SHORT TASK: Rewrite the records below, putting "Window size" wherever "Viewport" appears and leaving everything else the same.

---*---

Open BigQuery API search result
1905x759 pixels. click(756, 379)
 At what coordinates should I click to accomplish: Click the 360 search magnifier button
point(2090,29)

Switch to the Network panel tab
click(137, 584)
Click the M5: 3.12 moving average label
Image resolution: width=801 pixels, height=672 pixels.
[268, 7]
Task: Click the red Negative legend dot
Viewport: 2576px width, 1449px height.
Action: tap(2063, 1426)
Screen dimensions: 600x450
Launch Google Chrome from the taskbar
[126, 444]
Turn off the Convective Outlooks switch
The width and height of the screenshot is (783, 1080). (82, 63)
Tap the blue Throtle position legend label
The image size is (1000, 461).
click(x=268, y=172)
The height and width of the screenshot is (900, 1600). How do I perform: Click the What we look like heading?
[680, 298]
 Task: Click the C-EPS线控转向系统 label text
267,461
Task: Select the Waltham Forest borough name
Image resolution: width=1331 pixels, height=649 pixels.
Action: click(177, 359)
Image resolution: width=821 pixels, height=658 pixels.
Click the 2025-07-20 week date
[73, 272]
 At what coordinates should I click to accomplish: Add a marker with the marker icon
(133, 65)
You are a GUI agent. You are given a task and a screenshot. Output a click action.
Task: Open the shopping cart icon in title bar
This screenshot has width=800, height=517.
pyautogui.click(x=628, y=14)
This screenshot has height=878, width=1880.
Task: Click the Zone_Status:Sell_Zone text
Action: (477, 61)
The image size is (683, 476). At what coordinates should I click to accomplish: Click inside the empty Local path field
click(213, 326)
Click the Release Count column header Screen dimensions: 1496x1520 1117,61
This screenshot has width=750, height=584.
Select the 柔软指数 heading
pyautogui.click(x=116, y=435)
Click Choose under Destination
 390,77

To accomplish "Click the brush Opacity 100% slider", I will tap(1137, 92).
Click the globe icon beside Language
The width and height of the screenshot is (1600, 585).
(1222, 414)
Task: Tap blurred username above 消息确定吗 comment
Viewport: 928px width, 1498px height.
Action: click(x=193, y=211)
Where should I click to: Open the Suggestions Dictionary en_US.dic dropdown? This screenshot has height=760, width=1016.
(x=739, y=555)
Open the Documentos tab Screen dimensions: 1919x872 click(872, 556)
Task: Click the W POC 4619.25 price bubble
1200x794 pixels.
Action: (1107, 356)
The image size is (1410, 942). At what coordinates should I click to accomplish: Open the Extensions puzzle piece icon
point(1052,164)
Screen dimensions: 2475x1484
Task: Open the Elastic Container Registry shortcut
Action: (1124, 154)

---*---

OUTPUT OF THE EXERCISE:
Open BigQuery API search result
1905x759 pixels. click(756, 379)
 At what coordinates should I click to accomplish: Click the 360 search magnifier button
point(2090,29)

Switch to the Network panel tab
click(137, 584)
Click the M5: 3.12 moving average label
Image resolution: width=801 pixels, height=672 pixels.
[268, 7]
Task: Click the red Negative legend dot
Window size: 2576px width, 1449px height.
Action: tap(2063, 1426)
Screen dimensions: 600x450
Launch Google Chrome from the taskbar
[126, 444]
Turn off the Convective Outlooks switch
The width and height of the screenshot is (783, 1080). (82, 63)
Tap the blue Throtle position legend label
The image size is (1000, 461).
click(x=268, y=172)
The height and width of the screenshot is (900, 1600). How do I perform: Click the What we look like heading?
[680, 298]
 Task: Click the C-EPS线控转向系统 label text
267,461
Task: Select the Waltham Forest borough name
Image resolution: width=1331 pixels, height=649 pixels.
Action: click(177, 359)
Image resolution: width=821 pixels, height=658 pixels.
Click the 2025-07-20 week date
[73, 272]
 At what coordinates should I click to accomplish: Add a marker with the marker icon
(133, 65)
You are a GUI agent. You are given a task and a screenshot. Output a click action.
Task: Open the shopping cart icon in title bar
This screenshot has width=800, height=517.
pyautogui.click(x=628, y=14)
This screenshot has height=878, width=1880.
Task: Click the Zone_Status:Sell_Zone text
Action: (477, 61)
The image size is (683, 476). At what coordinates should I click to accomplish: Click inside the empty Local path field
click(213, 326)
Click the Release Count column header Screen dimensions: 1496x1520 1117,61
This screenshot has width=750, height=584.
Select the 柔软指数 heading
pyautogui.click(x=116, y=435)
Click Choose under Destination
 390,77

To accomplish "Click the brush Opacity 100% slider", I will tap(1137, 92).
Click the globe icon beside Language
The width and height of the screenshot is (1600, 585).
(1222, 414)
Task: Tap blurred username above 消息确定吗 comment
Window size: 928px width, 1498px height.
Action: click(x=193, y=211)
Where should I click to: Open the Suggestions Dictionary en_US.dic dropdown? This screenshot has height=760, width=1016.
(x=739, y=555)
Open the Documentos tab Screen dimensions: 1919x872 click(872, 556)
Task: Click the W POC 4619.25 price bubble
1200x794 pixels.
Action: (1107, 356)
The image size is (1410, 942). At what coordinates should I click to accomplish: Open the Extensions puzzle piece icon
point(1052,164)
Screen dimensions: 2475x1484
Task: Open the Elastic Container Registry shortcut
Action: (1124, 154)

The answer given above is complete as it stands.